Bilindiği üzere dünya kahveyi Osmanlı ile tanımıştır. Viyana bozgununda ordumuzun geride bıraktığı üç yüz çuval kahveyi ne yapacaklarını bilemeyen Avusturyalılara, daha evvel Osmanlı topraklarında bulunmuş bir yahudi yol göstermiştir. Böylece Avrupa kahveyle tanışmıştır. Bizim kahve ile tanışıklığımız herkesten önce olduğu için, kahveye dair ilk yazılar da bizim kaynaklarımızda yer alır. Gelin, her ilimde maharet sahibi Kâtip Çelebi’den Yemen Kahvesi’ni dinleyelim:

“Bu kahve, Hezarfen Hüseyin Efendi’nin anlattığı gibi iki bölgede olur. Biri Zebîd üzerinde olan dağların Beytü’l-fakih karşısına gelinceye kadar kısımdır ki, ona Husayb nahiyesi derler. Biri de Câzân limanına yakın olan nahiyelerdir. Bu söylediğimiz yerler engebeli yamaç yerlerdir. Kahve ağaçları o yerlerde sıra sıra dikilmiştir. Bu kahve ağacı kiraz ağacına benzer. Lakin koyu yeşil ve kiraz yaprağından kalıncadır. Ağaçların boyu sekiz arşın kadardır. Yirmi otuz yıllık ağaçları vardır. Çiçeği beyaz olur. Sapları, ikisi üçü bir yerde uzunca kiraz sapları gibi olur. Yemişi aynı kiraz gibidir. Yeşil iken kekremsidir. Meyve kırmızıdır ve azıcık ekşiliği olur. Sonra olgunlaştığında koyu kırmızı vişne rengi gibi, iri ve tatlı olur. Eğer saplarıyla toplayıp Hisar Kirazı’nın arasına konulsa hiç fark edilemezdi. Fakat yerken kokusundan ve çekirdeğinin çift olmasından bilirler. Belki kirazdan tatlıdır. Ham iken toplarlar ve evlerinin üstü Horasan harcı ile sıvalıdır ve düzdür. Topladıkları kahveyi o damların üzerine sererler. Ham olduğu için tez kuruyup siyah olur. Sonra değirmene korlar, kabuğu kırılıp çekirdeği kalır. Ondan sonra kavrulur ve böylece kabuğu ayrılıp saf içi kalır. Bu kahve, Türkiye’ye (Anadolu ve Rumeli’ye) ve başka yerlere götürüp sattıklarıdır. Ancak olmuşu değirmene girmez, el ile çekirdeğini çıkarırlar ve kabuğunu bağırbastı üzümü ile kurutup Yemen halkı yaz günlerinde vücudu serinletmek için bu kabuğu kaynatıp içerler. Gayet leziz olur ki içenler şeker şerbeti sanırlar. O kabuk Türkiye’ye gelmez. Zira Yemen’de kahve içinden yüksek fiyatla satılır.

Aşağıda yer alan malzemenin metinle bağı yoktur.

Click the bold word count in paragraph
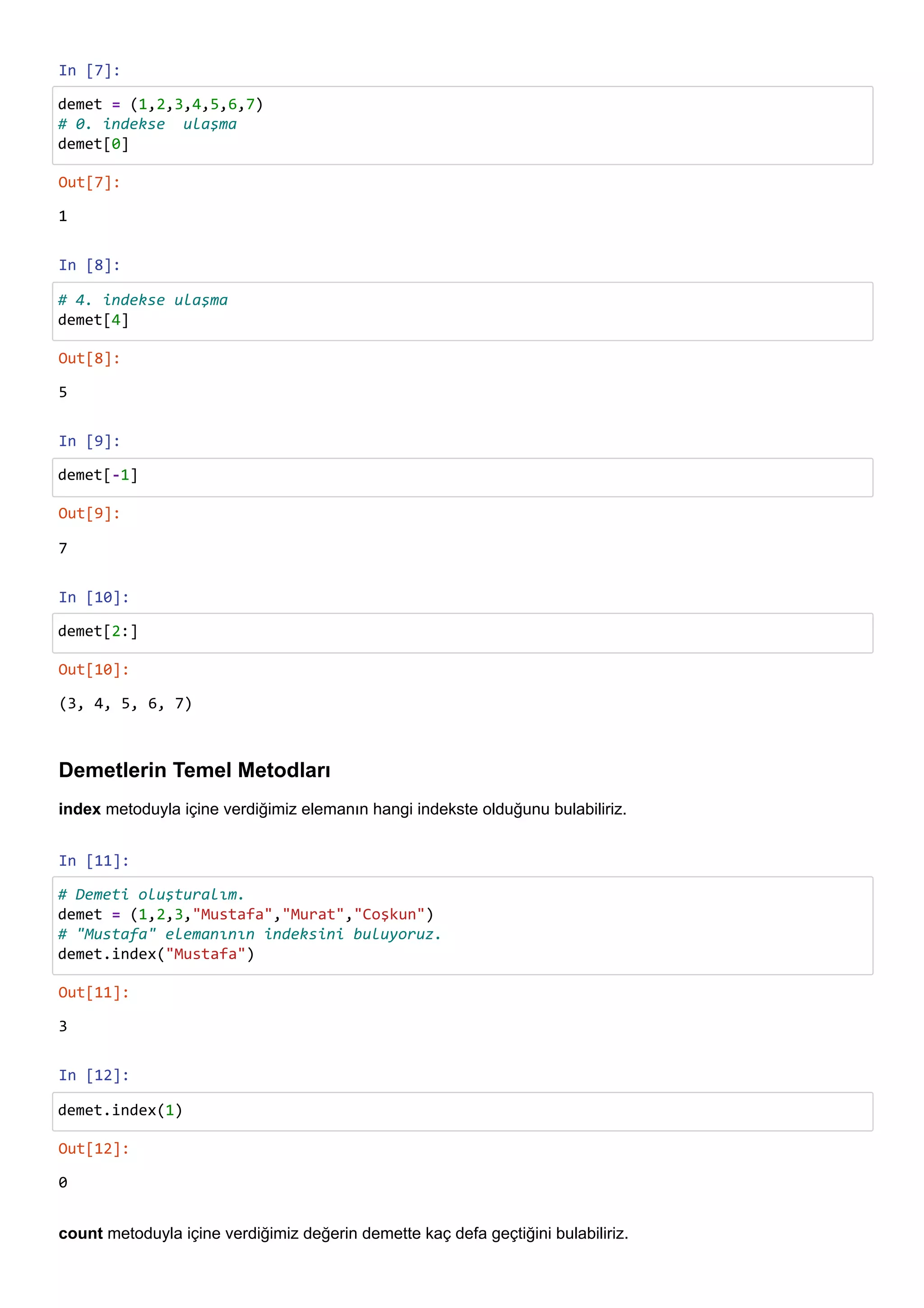Screen dimensions: 924x1308 pos(80,1234)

Kahvenin âlâsı büyük ve yeşilce olmalıdır. Bu kahvenin kabuğu, tabiatı birinci derece sıcak ve yaş olur. Yaz günlerinde içilse vücudu zinde kılar. Kalbe ferahlık verir. Sabah uykusundan hasıl olan takatsizliği giderir. Kahve yemekten bir saat sonra içilirse faydası vardır. Midede olan rutubet ve fazlalıkları giderir. Baş ağrısı ve nezleye de iyi gelir. Uyku zamanında ayakta kalmak isteyenlere muvafıktır.”

(Kâtip Çelebi’den Seçmeler, Haz. Orhan Şaik Gökyay, MEB Yay., İstanbul, 1997, s. 257-258.)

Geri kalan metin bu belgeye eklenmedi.